Change is hard in any industry, and the medical field is no different. But once you have inventoried where your strengths lie, and where your deficiencies fall, you are already well on your way to assessing what needs to be done in order to manage and implement these changes effectively. In the previous post, we covered taking inventory of what your practice has, and needs to purchase or update. In this section, we will relate how effective strategies in your game plan will make the overwhelming task of updating your current systems seem effortless.
A vital component in this change is going to be your current office staff. A brainstorming session comprised of your key employees that will be effecting the change is mandatory. While your office manager may be competent at their current daily tasks, the news changes that need to be tackled may be slightly beyond his or her scope. Discuss this possibility with them and work with what they are capable of handling. Knowing that you may need to outsource a project manager or enlisting one of the numerous healthcare management companies out there is a realistic possibility. Trying to push a project onto someone who cannot handle it will only cost more money in the long run.

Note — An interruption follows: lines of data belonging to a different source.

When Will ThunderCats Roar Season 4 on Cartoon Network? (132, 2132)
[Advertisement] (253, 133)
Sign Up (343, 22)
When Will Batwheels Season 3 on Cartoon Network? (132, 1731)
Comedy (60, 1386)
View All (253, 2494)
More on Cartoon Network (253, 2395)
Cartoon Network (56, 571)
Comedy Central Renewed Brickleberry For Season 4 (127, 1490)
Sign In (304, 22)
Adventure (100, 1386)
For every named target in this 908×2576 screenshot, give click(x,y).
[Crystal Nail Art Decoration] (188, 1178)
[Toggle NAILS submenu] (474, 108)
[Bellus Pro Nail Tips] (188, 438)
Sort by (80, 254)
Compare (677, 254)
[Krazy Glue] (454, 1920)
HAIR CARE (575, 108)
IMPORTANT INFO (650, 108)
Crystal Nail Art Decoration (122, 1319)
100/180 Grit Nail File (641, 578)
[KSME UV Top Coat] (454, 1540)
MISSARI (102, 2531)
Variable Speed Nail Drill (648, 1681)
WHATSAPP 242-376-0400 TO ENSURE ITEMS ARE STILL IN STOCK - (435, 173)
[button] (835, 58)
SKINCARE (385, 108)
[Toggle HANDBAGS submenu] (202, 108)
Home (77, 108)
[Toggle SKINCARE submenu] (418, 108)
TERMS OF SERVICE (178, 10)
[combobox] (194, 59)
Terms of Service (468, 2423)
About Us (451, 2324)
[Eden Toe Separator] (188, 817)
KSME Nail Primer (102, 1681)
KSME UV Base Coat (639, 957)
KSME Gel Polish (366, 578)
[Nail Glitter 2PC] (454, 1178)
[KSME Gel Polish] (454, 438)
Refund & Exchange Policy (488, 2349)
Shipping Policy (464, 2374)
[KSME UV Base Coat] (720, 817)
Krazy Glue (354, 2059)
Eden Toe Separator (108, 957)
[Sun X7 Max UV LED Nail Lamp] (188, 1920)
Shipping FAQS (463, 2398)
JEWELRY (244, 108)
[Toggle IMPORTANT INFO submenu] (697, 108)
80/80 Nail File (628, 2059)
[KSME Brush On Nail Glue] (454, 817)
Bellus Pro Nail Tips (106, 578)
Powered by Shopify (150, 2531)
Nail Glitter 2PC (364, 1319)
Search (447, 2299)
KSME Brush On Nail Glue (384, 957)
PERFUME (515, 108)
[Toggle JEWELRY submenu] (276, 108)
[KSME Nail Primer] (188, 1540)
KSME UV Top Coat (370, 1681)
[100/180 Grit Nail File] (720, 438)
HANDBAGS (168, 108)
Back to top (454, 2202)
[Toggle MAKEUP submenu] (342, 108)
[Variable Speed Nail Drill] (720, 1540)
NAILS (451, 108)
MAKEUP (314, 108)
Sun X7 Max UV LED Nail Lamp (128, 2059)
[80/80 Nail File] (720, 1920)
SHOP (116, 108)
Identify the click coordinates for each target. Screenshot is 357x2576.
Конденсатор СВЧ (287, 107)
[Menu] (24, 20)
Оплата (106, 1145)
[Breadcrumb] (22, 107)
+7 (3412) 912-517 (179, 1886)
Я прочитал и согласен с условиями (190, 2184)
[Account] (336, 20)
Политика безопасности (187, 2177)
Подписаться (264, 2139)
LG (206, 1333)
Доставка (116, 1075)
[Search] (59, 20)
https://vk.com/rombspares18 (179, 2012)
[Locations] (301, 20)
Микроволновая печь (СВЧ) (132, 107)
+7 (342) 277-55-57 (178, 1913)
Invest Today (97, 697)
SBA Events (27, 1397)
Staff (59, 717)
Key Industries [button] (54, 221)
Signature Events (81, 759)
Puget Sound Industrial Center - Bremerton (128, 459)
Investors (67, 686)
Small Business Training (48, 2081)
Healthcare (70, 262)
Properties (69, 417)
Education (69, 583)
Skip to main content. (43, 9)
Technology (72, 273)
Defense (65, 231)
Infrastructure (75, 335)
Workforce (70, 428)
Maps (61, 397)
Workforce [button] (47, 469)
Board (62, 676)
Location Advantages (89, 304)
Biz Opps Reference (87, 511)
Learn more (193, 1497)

Make sure you are informed of what actually needs to be done. There are various media outlets available to us. Present materials such as videos, on-line training, etc. to not only your staff, but to yourself as well. You are being held accountable for these changes, and intimate knowledge of them is mandatory.
Formulating a budget and a time-frame for implementation is key. You cannot begin to transition until you are fully aware of the scope of the project. Once this has been formalized, stick to your plan. Ask the project management team for their input on what needs to be done – software, training, documents, devices, etc. Communication is an invaluable tool here. Give each initiation its own timeline within the general scope of the project. Forming mini tasks to be completed gradually gives the project a more graspable aspect, and makes it less daunting.
Schedule internal audits of the progress. Make sure you stay on top of this. Don’t just take the word of your project manager. Hold them monthly, quarterly – whatever timetable works with your establish timelines. Successful completion of each section of this process is the only way to ensure a reachable goal – and that is to update and embrace the changes in healthcare, not dread them.